● **YOUR ASSIGNMENT**
The lines to repeat are those below from the one containing "developers (111, 1180)" down to the one containing "Shreeyashi Ojha (147, 278)", both included; reproduce them exactly and nothing else.

# # # # #

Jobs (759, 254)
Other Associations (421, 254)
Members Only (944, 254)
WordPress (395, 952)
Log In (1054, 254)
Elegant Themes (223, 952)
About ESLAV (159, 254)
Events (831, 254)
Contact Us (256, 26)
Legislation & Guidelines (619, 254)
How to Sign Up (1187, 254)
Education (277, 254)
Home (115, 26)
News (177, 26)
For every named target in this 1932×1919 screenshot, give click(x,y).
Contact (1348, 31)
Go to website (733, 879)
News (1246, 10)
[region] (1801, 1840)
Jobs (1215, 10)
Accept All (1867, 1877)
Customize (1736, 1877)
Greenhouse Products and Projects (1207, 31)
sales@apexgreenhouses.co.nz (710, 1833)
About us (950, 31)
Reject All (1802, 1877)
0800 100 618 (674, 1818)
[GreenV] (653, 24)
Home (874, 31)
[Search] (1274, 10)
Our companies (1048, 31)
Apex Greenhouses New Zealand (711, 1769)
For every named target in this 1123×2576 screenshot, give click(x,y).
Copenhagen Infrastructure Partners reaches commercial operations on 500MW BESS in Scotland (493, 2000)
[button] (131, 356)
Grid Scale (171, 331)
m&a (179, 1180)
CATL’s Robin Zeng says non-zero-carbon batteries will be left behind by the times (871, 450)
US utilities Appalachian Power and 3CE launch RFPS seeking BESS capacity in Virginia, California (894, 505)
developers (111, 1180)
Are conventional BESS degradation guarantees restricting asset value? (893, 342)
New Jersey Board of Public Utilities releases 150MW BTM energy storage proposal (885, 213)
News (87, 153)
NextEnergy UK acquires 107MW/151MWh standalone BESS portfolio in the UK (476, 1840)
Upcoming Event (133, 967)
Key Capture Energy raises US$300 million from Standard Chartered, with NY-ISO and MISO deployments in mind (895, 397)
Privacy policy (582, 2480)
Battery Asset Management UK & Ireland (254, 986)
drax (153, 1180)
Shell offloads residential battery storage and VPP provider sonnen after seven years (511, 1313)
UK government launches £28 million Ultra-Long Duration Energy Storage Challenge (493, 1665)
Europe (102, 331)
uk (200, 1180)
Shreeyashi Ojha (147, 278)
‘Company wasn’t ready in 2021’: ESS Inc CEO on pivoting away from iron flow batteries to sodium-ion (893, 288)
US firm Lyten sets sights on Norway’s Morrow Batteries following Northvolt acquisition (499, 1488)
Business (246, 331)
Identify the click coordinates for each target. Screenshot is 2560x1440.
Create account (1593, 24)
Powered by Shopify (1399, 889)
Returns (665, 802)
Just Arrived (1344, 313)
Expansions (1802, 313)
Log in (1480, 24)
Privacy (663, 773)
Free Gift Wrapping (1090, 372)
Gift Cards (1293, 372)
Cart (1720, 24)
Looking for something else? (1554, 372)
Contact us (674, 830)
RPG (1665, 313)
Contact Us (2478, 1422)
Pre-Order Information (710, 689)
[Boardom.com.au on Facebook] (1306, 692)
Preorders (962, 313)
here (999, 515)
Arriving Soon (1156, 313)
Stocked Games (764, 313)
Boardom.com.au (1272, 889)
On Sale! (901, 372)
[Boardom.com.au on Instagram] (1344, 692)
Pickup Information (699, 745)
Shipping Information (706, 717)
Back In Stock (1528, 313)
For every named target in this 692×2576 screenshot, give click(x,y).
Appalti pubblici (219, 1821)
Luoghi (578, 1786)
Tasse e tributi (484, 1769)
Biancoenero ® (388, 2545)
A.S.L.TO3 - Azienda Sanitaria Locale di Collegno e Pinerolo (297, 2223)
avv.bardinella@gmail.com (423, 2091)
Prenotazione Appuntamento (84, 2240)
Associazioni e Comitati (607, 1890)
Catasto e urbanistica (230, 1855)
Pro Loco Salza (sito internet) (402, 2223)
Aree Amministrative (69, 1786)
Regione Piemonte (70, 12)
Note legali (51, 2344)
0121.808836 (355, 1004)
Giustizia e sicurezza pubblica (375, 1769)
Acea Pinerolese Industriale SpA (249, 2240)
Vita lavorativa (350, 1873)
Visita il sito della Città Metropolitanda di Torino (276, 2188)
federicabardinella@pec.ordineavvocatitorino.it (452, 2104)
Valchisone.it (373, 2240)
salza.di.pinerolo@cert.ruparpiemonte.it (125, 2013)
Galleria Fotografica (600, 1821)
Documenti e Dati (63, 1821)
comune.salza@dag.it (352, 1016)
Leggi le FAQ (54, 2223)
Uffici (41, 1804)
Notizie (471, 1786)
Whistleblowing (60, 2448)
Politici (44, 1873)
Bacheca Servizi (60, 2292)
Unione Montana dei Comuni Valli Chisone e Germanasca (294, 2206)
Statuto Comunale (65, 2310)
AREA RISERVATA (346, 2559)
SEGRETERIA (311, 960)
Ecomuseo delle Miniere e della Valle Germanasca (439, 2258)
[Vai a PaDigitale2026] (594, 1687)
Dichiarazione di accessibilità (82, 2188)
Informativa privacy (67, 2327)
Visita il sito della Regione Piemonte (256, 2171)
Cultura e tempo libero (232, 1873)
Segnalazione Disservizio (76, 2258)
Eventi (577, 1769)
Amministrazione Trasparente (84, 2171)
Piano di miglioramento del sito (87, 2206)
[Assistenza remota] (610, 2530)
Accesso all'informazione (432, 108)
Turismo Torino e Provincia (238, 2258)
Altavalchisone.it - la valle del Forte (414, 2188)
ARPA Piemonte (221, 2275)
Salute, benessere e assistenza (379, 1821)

# # # # #

● **TASK SOLUTION**
developers (111, 1180)
Are conventional BESS degradation guarantees restricting asset value? (893, 342)
New Jersey Board of Public Utilities releases 150MW BTM energy storage proposal (885, 213)
News (87, 153)
NextEnergy UK acquires 107MW/151MWh standalone BESS portfolio in the UK (476, 1840)
Upcoming Event (133, 967)
Key Capture Energy raises US$300 million from Standard Chartered, with NY-ISO and MISO deployments in mind (895, 397)
Privacy policy (582, 2480)
Battery Asset Management UK & Ireland (254, 986)
drax (153, 1180)
Shell offloads residential battery storage and VPP provider sonnen after seven years (511, 1313)
UK government launches £28 million Ultra-Long Duration Energy Storage Challenge (493, 1665)
Europe (102, 331)
uk (200, 1180)
Shreeyashi Ojha (147, 278)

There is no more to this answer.